Un lugar enorme, elegante y frío.
Oficinas de vidrio, suelos brillantes, gente bien vestida que no la veía.

Para ellos, Emilia era invisible.

Ese día algo se sentía distinto.
Los murmullos corrían por los pasillos.

—Dicen que hoy habrá despidos —susurró una compañera—.
El dueño viene en persona.

El corazón de Emilia dio un salto.

No podía perder ese trabajo.
No con el alquiler atrasado.
No con tres niños creciendo demasiado rápido.

Horas después, el ambiente cambió por completo.

Y entonces él apareció.

Alto. Imponente.
Traje negro perfectamente ajustado.
Mirada dura.

Alejandro Herrera.

El mundo de Emilia se detuvo.
El trapo cayó de sus manos.
El aire se le escapó del pecho.

No podía ser.
Pero lo era.

Alejandro caminaba rodeado de ejecutivos, sin emoción alguna.
Como si el tiempo no hubiera pasado para él, mientras para Emilia había sido una guerra diaria.

Ella intentó desaparecer.
Pero el destino no se lo permitió.

—¿Usted? —dijo la voz fría de Alejandro frente a ella.

Sus miradas se cruzaron.
Por un segundo, algo parecido a la sorpresa cruzó el rostro de él… y desapareció.

—Señor —respondió Emilia con respeto forzado.

—La he observado. Ha llegado tarde varias veces.

Mentira.

—Yo siempre cumplo mi horario —respondió ella, temblando pero firme.

Alejandro la miró como un objeto defectuoso.

—No tolero indisciplina. Está despedida.

Las palabras fueron un golpe seco.

—Por favor… —dio un paso adelante—. Tengo hijos. Tres. Necesito este trabajo.
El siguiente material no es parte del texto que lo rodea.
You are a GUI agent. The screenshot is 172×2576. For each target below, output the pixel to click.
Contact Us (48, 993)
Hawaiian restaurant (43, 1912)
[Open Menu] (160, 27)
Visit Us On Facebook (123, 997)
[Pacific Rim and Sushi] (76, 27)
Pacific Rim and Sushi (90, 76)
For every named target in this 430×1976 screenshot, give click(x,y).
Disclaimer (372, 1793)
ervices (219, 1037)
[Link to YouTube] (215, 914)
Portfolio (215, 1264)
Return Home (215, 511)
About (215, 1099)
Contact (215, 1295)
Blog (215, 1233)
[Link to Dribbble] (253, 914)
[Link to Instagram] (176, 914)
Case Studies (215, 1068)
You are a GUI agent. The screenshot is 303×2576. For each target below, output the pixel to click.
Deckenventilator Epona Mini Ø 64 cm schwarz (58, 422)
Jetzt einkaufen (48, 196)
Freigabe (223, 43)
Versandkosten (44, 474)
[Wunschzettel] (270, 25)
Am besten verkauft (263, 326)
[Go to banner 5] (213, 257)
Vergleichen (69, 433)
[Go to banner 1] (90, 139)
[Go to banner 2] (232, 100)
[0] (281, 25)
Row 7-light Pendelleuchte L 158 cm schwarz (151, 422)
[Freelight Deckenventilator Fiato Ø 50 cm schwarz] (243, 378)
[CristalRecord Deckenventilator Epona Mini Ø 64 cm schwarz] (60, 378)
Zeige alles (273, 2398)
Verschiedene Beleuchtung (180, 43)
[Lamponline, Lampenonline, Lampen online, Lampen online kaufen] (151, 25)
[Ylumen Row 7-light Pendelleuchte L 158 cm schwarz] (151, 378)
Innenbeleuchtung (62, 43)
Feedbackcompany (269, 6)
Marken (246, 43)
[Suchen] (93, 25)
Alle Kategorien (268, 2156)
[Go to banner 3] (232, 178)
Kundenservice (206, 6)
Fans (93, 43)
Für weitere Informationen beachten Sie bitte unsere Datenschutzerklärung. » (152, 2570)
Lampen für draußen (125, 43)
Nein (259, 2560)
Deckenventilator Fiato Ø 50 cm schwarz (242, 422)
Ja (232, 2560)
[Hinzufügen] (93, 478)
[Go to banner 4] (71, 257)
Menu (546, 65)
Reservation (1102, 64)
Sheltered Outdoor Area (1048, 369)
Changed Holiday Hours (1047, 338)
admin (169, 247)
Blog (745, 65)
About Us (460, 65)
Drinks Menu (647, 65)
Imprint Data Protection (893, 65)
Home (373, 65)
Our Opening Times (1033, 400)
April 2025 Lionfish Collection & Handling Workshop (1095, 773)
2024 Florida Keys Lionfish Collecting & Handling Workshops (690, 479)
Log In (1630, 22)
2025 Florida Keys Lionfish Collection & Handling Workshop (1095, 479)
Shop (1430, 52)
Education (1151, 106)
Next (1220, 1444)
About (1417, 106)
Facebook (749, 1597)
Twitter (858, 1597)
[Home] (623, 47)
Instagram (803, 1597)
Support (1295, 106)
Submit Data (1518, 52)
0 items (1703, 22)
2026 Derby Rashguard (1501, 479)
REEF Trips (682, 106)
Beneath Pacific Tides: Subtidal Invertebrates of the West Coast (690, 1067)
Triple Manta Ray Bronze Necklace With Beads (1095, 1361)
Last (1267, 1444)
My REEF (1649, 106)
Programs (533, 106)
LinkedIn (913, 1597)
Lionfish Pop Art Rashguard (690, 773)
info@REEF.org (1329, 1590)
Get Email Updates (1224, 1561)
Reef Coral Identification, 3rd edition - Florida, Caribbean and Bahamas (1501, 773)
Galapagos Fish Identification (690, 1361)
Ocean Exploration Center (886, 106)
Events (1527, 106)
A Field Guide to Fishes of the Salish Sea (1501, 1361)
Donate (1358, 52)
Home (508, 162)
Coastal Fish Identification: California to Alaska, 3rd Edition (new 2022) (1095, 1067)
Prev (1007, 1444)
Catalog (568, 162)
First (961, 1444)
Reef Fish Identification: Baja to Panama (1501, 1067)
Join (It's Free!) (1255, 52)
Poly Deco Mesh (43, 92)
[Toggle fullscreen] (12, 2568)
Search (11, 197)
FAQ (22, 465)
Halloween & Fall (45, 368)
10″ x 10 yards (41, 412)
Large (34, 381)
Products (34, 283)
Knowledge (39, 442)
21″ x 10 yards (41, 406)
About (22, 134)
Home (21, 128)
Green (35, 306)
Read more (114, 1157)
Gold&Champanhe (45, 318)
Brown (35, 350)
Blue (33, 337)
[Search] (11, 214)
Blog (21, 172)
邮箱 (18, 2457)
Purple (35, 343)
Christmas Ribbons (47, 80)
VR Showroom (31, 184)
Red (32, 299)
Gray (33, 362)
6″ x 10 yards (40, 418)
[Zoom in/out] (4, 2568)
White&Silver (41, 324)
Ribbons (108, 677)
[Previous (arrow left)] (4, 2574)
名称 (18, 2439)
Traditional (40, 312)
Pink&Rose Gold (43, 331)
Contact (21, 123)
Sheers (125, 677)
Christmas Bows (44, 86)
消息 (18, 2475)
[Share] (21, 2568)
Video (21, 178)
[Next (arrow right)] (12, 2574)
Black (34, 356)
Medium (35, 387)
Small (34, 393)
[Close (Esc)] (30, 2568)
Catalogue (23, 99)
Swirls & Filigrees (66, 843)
—Las decisiones ya están tomadas —dijo él, girándose.

Y entonces ocurrió lo inesperado.

Un niño pequeño corrió por el pasillo.

—¡Mamá!

Daniel se aferró a ella con fuerza.
Levantó el rostro y miró a Alejandro con ojos llenos de lágrimas.

—¿Usted es el jefe? —preguntó con la voz rota—.
¿Por qué quiere que mi mamá se quede sin trabajo?

El silencio cayó como una losa.

Alejandro miró al niño…
y algo dentro de él se resquebrajó.

Esos ojos eran demasiado familiares.

—No es justo —murmuró Daniel—.
Mi mamá trabaja mucho. Siempre llega cansada.

Emilia lo abrazó con desesperación.

—¿Cómo vamos a comer si la despide?

Alejandro sintió un nudo en el pecho.

—¿Cuántos años tienes? —preguntó sin darse cuenta de que su voz ya no era fría.

—Cinco. Tengo dos hermanos. Mamá siempre nos cuida sola.

Sola.

Esa palabra quedó suspendida en el aire.

—¿Son mis hijos? —preguntó finalmente.

El trueno cayó.

—Ahora pregunta eso —respondió Emilia con furia contenida—.
Después de cuatro años.

Daniel levantó la cabeza.

—¿Papá?

Alejandro se arrodilló frente a él.

—Hola… soy Alejandro.

Daniel no sonrió.
No lo abrazó.
Solo escondió el rostro en el pecho de Emilia.

—No lo conoce —dijo ella con firmeza—. Para ellos usted no existe.

Alejandro se levantó, derrotado.

—No puedo cambiar el pasado… pero quiero cambiar lo que viene.

—No queremos su dinero —respondió Emilia—. Queríamos dignidad.

El golpe fue certero.

—No está despedida —dijo él—. Mañana venga a mi oficina.

—No confío en usted.

—Lo sé. Y me lo merezco.

Daniel levantó la mirada.

—¿Ya no va a despedir a mi mamá?

—Nunca más —respondió Alejandro.


Esa noche, dos mundos no durmieron.

Emilia, atrapada entre el miedo y el pasado.
Alejandro, mirando una vieja foto de Emilia embarazada, entendiendo por primera vez la magnitud de su error.

Pero mientras ellos dudaban…
otras sombras se movían.

Valeria Montes, su exsocia, observaba desde lejos.
Rebeca, consumida por el rencor, tejía su venganza.
Documentos ocultos. Amenazas. Mensajes anónimos.

La guerra había comenzado.

Y esta vez, no se trataba solo de poder o dinero.
Se trataba de tres niños
y de quién estaría dispuesto a perderlo todo para protegerlos.

El coche negro sin placas se detuvo frente a la casa.

Emilia miró a Alejandro.

—Esto acaba de empezar —susurró.

Y nadie, absolutamente nadie, estaba a salvo.